Comparison of results from the two models

I created used the multiplot function (defined here and loaded in the hidden portion of the markdown to reduce clutter) to compare the agricultural scores between the two models on histograms with color set to phase of occupation. I excluded the Early Saxon and Early/Mid Saxon phases because these precede the introduction of the heavier plow. If the heavier plow allowed Saxon farmers to spread to clay terrain, the Early Saxon settlements should be located on non-clay terrain types and not be impacted by the adjustments to my model.

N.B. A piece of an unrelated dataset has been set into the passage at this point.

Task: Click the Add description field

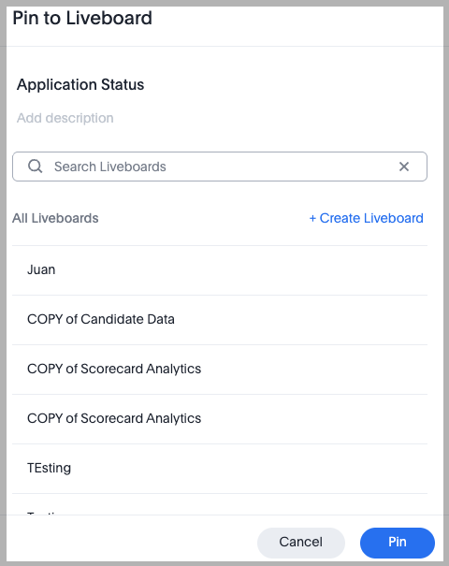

sites_sp_mid_late <- sites_sp_recalc[sites_sp_recalc$new == 'mid' | sites_sp_recalc$new == 'mid/late' | sites_sp_recalc$new == 'late'| sites_sp_recalc$new == 'late/med'|sites_sp_recalc$new== 'mid/late/med',]
colnames(sites_sp_mid_late)[5] <- "Phase"
p1 <- ggplot(sites_sp_mid_late, aes(x=recalc, color=Phase, fill=Phase)) + geom_histogram(position="dodge", binwidth= 5) + labs(x="Recalculated Score")
p2 <- ggplot(sites_sp_mid_late, aes(x=score, color=Phase, fill=Phase)) + geom_histogram(position="dodge", binwidth= 5)+ labs(x="Original Score")
multiplot(p2, p1)

I was very surprised to see the sites that scored highly on the agricultural index changed very little as a result of the lowered value of clay soils. I decided to create a plot to go back and look at the Early and Early/Mid Saxon sites. I was very surprised to realized that 4 of these 5 sites dropped in their agricultural model value as a result of the reduction in the score assigned to clay. Therefore, these sites were almost all located on clay terrain. This is the exact opposite of what I expected given the traditional emphasis of the heavy plow as enabling agricultural expansion. I would need to expand my sample of Early Saxon sites in order to confirm this trend.

sites_sp_early_mid <- sites_sp_recalc[sites_sp_recalc$new == 'early' | sites_sp_recalc$new == 'early/mid' ,]
colnames(sites_sp_early_mid)[5] <- "Phase"
p1 <- ggplot(sites_sp_early_mid, aes(x=recalc, color=Phase, fill=Phase)) + geom_histogram(position="dodge", binwidth= 5) + labs(x="Recalculated Score") + xlim(50,90)
p2 <- ggplot(sites_sp_early_mid, aes(x=score, color=Phase, fill=Phase)) + geom_histogram(position="dodge", binwidth= 5)+ labs(x="Original Score") + xlim(50, 90)
multiplot(p2, p1)

More Plots

After the surprising results from the adjustment to the clay agricultural value, I decided to play around with the other spatial data parameters. I wanted to see whether there were any strong shifts in the other spatial data parameters across several phases. I was surprised to see that the cultural variable, “nucleation”, produced the most interesting histogram of temporal variation. The Mid Saxon sites tended to have the highest nucleation values while Late Saxon settlements were located in a combination of nucleated and dispersed zones. This could suggest the core of medieval settlement and was established in the Mid Saxon period and expanded outwards to less populated or desirable lands during the Late Saxon period.

colnames(sites_phase_score)[5] <- "Phase"
ggplot(sites_phase_score, aes(x=dem, color=Phase, fill=Phase)) + geom_histogram(position="dodge", binwidth=1)+xlim(0,5) + labs(x="Elevation")

ggplot(sites_phase_score, aes(x=slope, color=Phase, fill=Phase)) + geom_histogram(position="dodge", binwidth=1)+xlim(0,5) + labs(x="slope")

ggplot(sites_phase_score, aes(x=nucleation, color=Phase, fill=Phase)) + geom_histogram(position="dodge", binwidth=1)+xlim(0,5) + labs(x="Nucleation")

ggplot(sites_phase_score, aes(x=temppoly, color=Phase, fill=Phase)) + geom_histogram(position="dodge", binwidth=1)+xlim(3, 6) + labs(x="Temperature")